[TASK TO CARRY OUT] Within these entries, which lines include the string "computer"? Copy each one.

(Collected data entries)
● ● ● ●

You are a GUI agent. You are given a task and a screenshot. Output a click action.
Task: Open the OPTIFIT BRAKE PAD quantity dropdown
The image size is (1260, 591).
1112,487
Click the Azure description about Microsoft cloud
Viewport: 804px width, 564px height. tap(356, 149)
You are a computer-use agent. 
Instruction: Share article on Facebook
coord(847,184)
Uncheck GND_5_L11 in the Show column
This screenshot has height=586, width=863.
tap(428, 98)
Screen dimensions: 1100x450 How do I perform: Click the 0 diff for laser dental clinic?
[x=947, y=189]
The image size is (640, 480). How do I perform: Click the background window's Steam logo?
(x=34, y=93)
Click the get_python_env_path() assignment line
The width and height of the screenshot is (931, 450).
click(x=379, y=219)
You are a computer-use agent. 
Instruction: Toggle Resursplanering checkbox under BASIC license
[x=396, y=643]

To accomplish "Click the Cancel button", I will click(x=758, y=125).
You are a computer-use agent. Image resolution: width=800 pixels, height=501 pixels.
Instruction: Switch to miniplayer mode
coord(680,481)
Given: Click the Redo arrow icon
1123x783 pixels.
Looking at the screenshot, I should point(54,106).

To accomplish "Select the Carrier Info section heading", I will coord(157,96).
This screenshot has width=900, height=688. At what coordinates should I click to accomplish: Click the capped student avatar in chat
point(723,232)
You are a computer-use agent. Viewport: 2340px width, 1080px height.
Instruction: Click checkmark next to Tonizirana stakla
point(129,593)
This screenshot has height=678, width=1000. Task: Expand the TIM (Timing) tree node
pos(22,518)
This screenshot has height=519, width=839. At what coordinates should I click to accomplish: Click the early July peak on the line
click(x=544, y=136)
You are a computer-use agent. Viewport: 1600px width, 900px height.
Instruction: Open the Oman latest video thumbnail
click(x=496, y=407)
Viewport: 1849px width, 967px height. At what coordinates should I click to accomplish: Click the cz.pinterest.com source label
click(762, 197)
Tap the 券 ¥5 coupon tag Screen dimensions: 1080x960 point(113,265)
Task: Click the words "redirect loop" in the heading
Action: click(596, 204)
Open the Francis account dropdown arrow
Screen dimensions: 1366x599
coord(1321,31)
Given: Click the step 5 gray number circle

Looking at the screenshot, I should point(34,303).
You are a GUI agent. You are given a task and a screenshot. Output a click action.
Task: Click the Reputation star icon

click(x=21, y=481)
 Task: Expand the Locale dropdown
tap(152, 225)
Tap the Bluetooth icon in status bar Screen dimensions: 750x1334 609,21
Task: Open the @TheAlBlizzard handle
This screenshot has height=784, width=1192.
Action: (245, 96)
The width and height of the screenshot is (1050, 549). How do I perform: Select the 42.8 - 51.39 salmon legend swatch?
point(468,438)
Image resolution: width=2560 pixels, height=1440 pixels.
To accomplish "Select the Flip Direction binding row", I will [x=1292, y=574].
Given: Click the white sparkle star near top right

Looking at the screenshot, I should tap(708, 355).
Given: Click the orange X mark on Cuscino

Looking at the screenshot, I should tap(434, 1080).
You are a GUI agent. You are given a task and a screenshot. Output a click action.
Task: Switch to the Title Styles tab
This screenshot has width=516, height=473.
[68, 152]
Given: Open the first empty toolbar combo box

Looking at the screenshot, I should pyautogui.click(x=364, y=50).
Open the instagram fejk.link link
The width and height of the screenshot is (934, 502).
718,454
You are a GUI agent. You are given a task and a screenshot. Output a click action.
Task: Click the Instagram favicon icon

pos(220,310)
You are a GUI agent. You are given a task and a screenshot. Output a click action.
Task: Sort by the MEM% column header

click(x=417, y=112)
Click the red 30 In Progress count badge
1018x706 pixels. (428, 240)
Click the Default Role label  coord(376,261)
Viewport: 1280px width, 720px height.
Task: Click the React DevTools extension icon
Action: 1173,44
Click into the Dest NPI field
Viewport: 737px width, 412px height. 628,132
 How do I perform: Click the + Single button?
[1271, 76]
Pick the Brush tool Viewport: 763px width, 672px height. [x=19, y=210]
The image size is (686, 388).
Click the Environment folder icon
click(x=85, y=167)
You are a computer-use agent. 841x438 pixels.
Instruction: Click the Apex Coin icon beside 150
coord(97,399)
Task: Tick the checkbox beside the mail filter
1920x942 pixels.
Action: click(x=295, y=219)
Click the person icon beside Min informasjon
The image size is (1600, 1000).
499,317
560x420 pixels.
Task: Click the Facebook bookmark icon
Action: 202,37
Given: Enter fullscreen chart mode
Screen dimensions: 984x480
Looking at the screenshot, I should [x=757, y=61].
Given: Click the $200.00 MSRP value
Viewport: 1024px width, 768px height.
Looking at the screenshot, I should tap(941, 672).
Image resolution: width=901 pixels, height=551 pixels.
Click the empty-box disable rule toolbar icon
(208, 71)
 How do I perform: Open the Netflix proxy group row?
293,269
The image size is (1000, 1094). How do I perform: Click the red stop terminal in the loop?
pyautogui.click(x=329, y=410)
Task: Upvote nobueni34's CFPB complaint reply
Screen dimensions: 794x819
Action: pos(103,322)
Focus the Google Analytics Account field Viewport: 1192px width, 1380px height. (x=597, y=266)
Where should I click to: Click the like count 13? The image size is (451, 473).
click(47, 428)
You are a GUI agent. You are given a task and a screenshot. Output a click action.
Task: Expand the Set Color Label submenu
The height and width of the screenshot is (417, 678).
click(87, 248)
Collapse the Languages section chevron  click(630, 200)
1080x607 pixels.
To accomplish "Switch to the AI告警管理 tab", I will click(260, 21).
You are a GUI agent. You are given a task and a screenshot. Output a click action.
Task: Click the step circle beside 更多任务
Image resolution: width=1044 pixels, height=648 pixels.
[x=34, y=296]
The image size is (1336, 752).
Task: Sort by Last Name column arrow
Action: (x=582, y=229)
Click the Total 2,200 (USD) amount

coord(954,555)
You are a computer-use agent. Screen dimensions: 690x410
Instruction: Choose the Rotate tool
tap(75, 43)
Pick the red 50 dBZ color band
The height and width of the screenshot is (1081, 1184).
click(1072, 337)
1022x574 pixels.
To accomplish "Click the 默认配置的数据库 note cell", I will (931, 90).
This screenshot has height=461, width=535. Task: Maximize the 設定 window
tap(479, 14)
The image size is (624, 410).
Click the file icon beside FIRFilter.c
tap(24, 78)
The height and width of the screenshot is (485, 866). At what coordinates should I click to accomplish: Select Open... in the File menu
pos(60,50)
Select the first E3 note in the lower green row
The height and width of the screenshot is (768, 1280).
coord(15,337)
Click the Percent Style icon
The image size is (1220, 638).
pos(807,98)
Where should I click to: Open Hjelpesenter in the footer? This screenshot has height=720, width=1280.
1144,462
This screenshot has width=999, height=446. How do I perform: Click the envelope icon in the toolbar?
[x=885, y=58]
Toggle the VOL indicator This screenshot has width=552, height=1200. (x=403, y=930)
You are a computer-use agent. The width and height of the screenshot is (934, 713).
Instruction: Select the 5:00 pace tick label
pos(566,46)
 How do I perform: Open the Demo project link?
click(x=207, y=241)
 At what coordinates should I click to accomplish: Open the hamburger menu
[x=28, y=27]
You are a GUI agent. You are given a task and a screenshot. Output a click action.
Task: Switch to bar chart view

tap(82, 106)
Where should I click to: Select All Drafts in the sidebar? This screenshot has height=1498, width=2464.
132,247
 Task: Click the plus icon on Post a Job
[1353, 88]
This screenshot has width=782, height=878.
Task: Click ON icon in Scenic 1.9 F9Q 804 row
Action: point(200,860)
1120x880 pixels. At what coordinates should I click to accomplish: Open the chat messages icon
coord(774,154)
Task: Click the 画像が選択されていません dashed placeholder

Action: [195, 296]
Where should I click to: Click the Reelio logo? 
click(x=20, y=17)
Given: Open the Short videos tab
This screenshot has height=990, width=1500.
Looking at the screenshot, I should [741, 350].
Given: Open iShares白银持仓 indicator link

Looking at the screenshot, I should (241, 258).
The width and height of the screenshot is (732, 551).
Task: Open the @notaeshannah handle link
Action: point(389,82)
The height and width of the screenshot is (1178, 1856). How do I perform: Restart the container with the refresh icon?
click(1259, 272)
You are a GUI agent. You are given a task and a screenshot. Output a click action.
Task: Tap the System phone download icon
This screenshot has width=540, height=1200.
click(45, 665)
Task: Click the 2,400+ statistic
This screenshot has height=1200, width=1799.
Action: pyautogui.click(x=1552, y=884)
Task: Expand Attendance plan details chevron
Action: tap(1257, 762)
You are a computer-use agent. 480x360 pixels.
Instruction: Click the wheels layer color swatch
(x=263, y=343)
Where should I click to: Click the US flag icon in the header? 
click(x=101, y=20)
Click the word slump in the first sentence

● ● ● ●

[WRITTEN ANSWER]
You are a computer-use agent. 
You are a computer-use agent. 
You are a computer-use agent. Image resolution: width=800 pixels, height=501 pixels.
You are a computer-use agent. Viewport: 2340px width, 1080px height.
You are a computer-use agent. Viewport: 1600px width, 900px height.
You are a computer-use agent. 841x438 pixels.
You are a computer-use agent. Screen dimensions: 690x410
You are a computer-use agent. The width and height of the screenshot is (934, 713).
You are a computer-use agent. 480x360 pixels.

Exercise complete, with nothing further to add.